The first thing American pipits do when they arrive on the breeding site, during snowmelt, is pairing. Indeed, males will start to fight one on one to win over the female and pair with it during the entire breeding season. They also fight for the snow-free sites that would be better for nesting. The moment is also very important because the melting snow implies an increase in arthropods abundance, which constitute the main food source for these birds. After the fight and the pairing, nesting is the next step. Nests are most often found on the ground in dry or wet meadows, always with a helpful protection, but they are never placed in shrubs or trees. The composition of the ideal nest depends on whatever is around the nesting area, but it is usually made of sedge, remains or new fine grass, and sometimes some horse hairs. The final issue buff-bellied pipits have to deal with is nest success. The nest is indeed the target for numerous predators such as ants or hawks.
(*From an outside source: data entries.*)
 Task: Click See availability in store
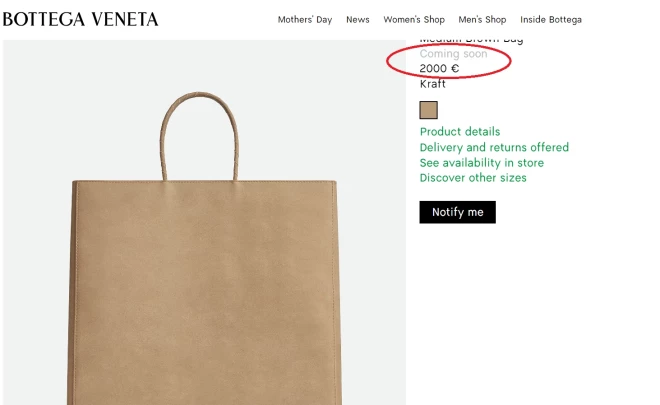482,163
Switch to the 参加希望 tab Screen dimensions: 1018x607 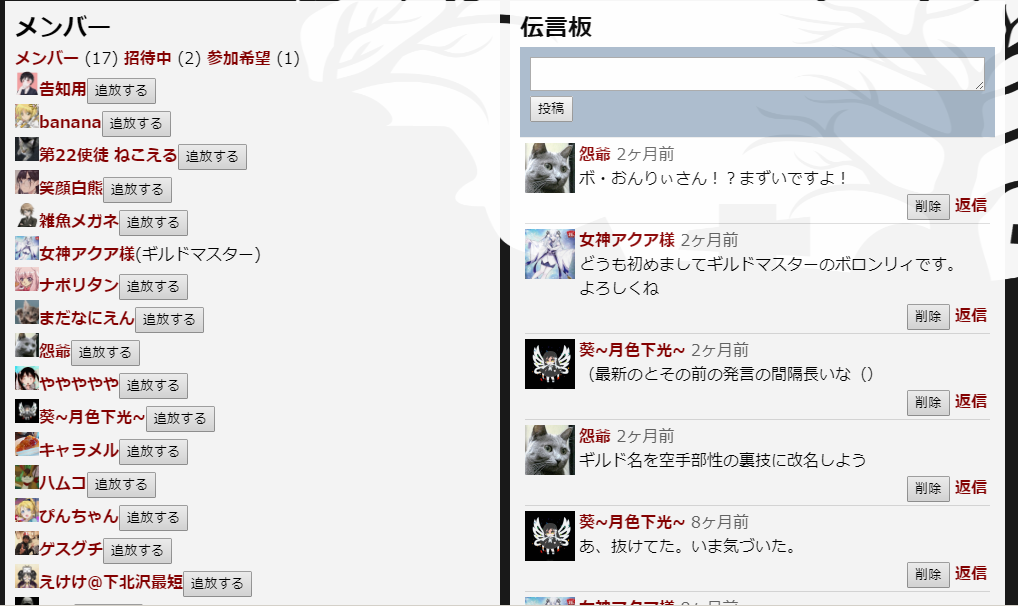click(239, 58)
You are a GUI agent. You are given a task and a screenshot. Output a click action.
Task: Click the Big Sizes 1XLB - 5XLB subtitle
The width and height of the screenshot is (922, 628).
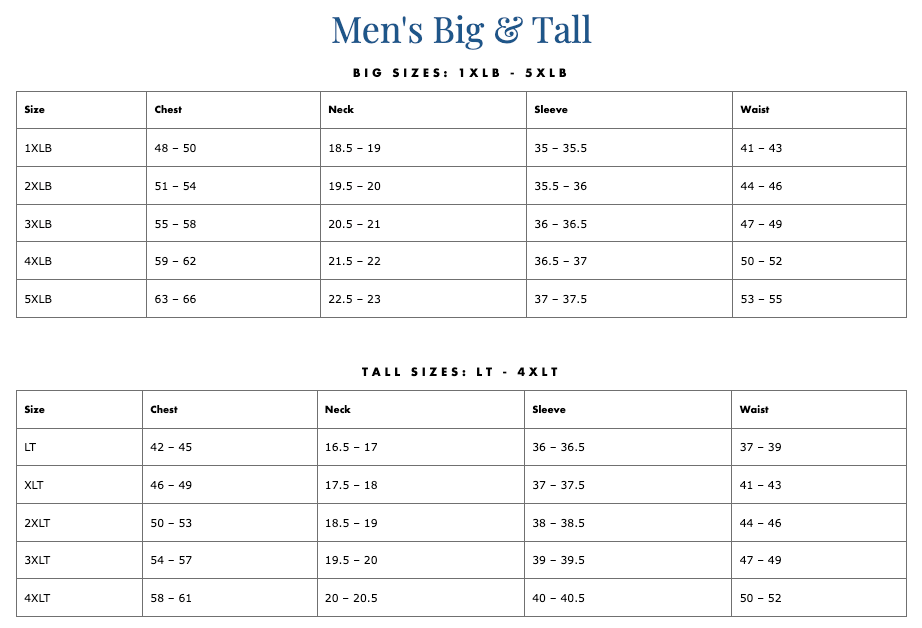[x=461, y=73]
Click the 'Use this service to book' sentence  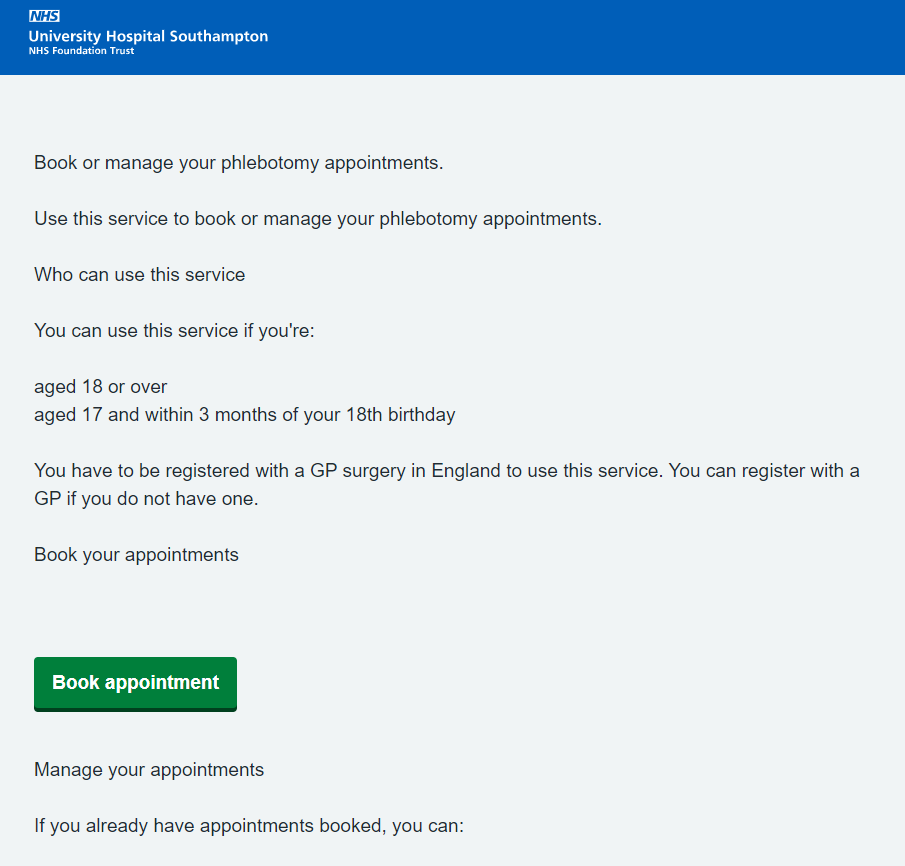pyautogui.click(x=317, y=218)
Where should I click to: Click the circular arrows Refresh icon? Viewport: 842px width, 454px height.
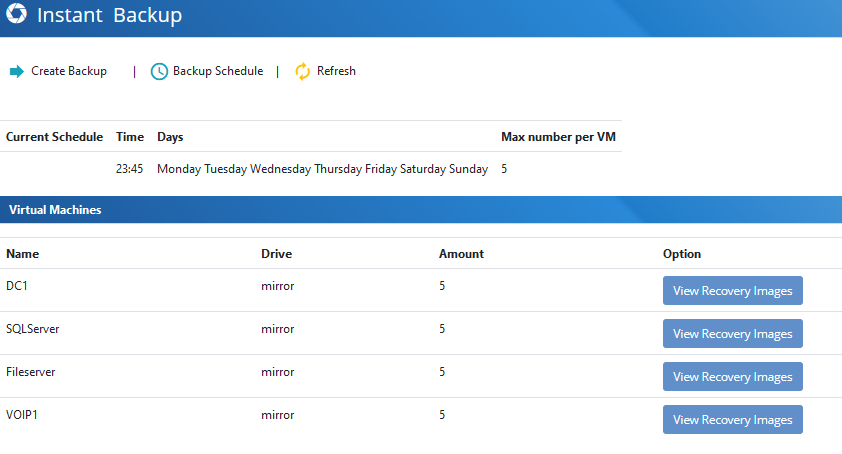point(302,71)
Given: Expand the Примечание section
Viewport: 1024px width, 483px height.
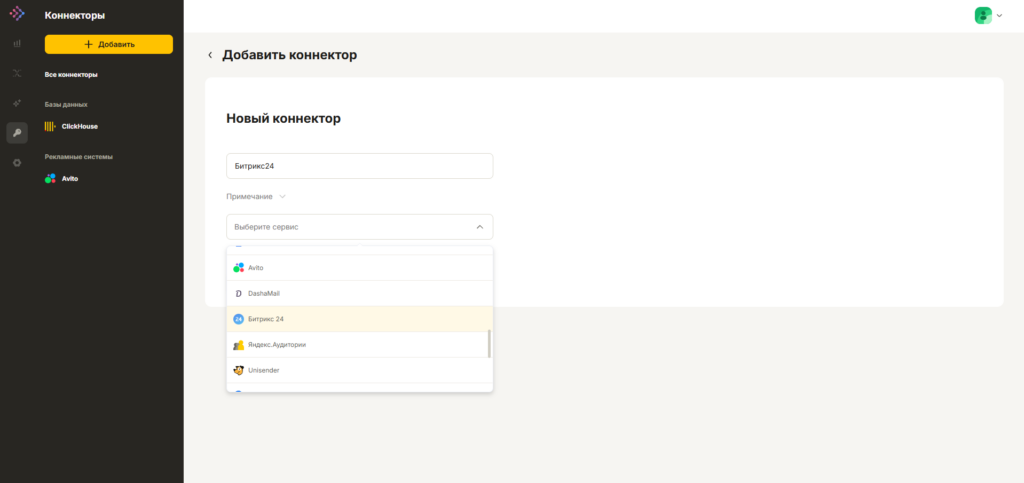Looking at the screenshot, I should [256, 196].
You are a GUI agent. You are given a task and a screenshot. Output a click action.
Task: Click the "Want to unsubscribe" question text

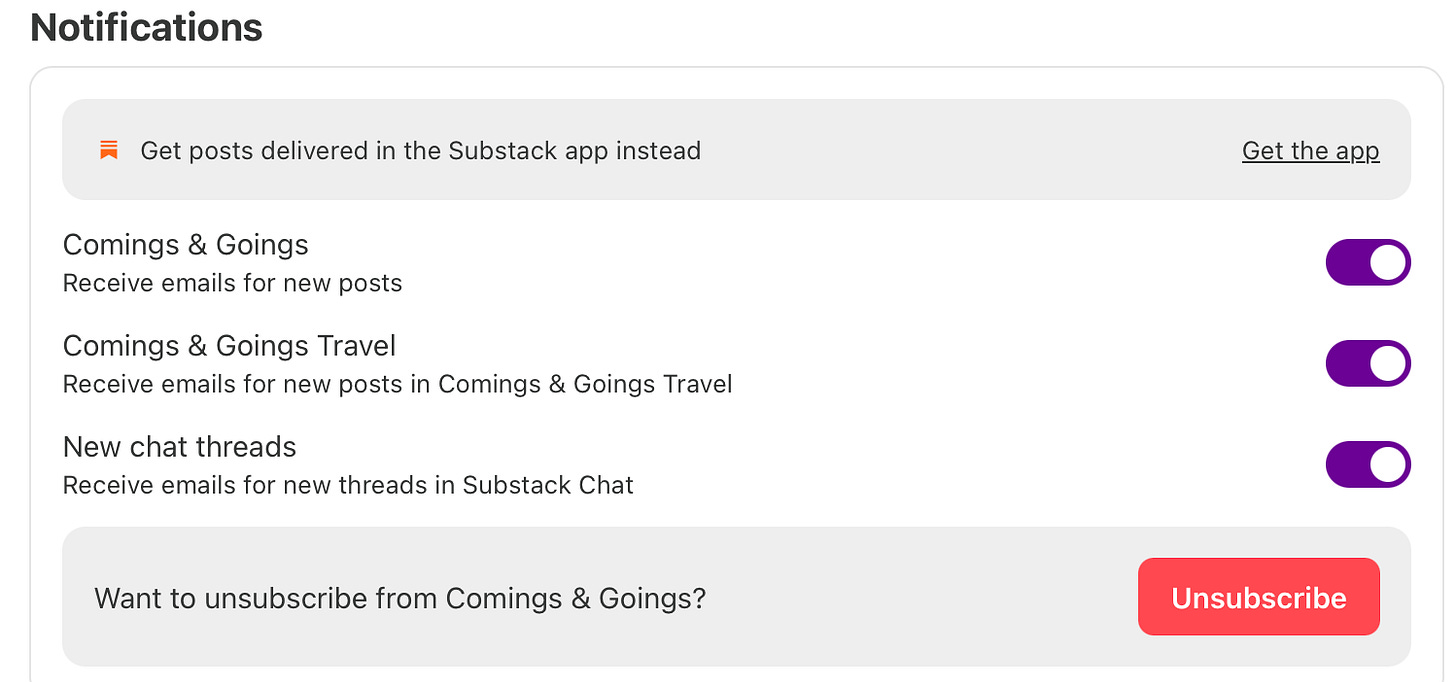(400, 598)
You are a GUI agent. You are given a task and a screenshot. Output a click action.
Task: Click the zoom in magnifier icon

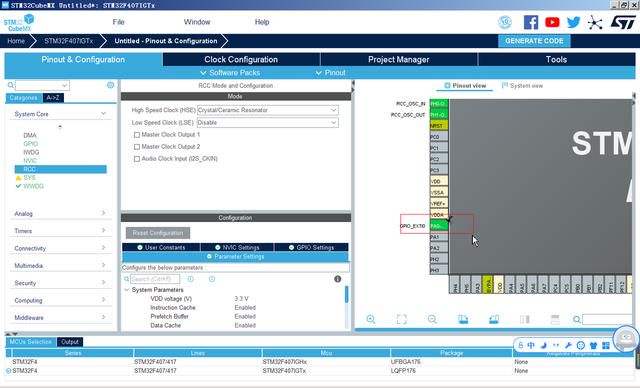[x=371, y=319]
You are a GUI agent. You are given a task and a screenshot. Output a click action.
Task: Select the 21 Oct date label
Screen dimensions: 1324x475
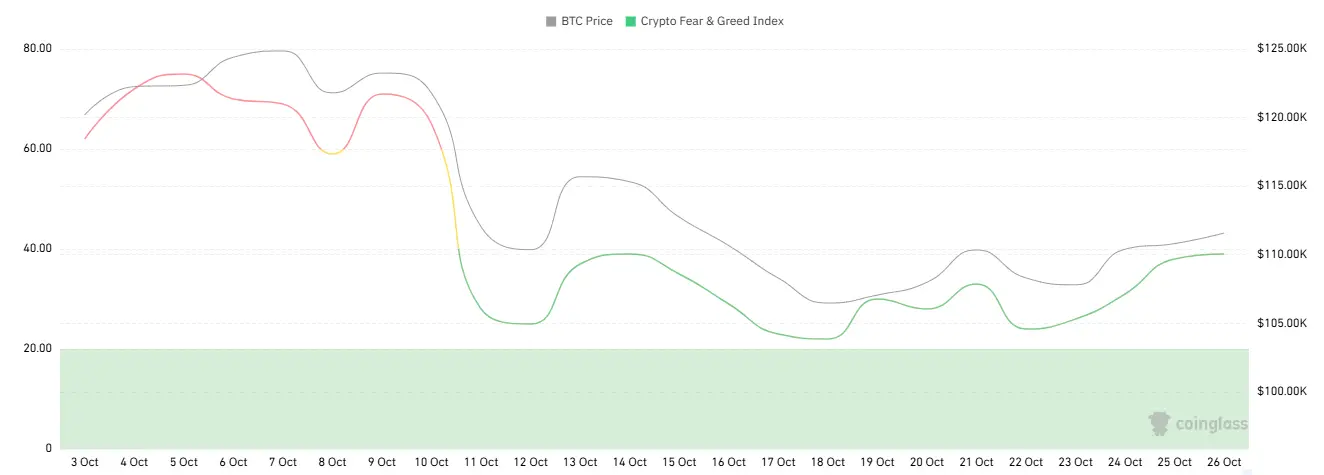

If this step is successful, an egg can be produced. The female will not lay an egg if the conditions, such as temperature and nesting site, are not optimal. If the first attempt fails, her time to lay an egg is reduced. In general, American pipits continuously lay eggs over a period of 4 to 5 days after snow-melt (in April–May) until mid-July. After this period, the male testes decrease in size and the female refuses any copulation. The clutch size is usually 5 eggs but it can vary according to snowfalls, the parents' reproductive ability and predation. Eggs are incubated for 13–14 days. During this time, the female does not leave the nest, but is still very reactive to any movement around her. She communicates by singing to the male that brings her food and defends their territory. Four or five days after hatching, the young is skinny, blue-gray in color, and only has its secondary feathers. For a week, the female will brood the clutch, but both parents will feed them. After these 7 days, the birds are ready for fledging but they will still be fed by their parents for 14 days after their departure. Finally, immature birds will form little flocks with other immature birds and wander off.

==Status==
It is a widespread and common species and not considered threatened by the IUCN.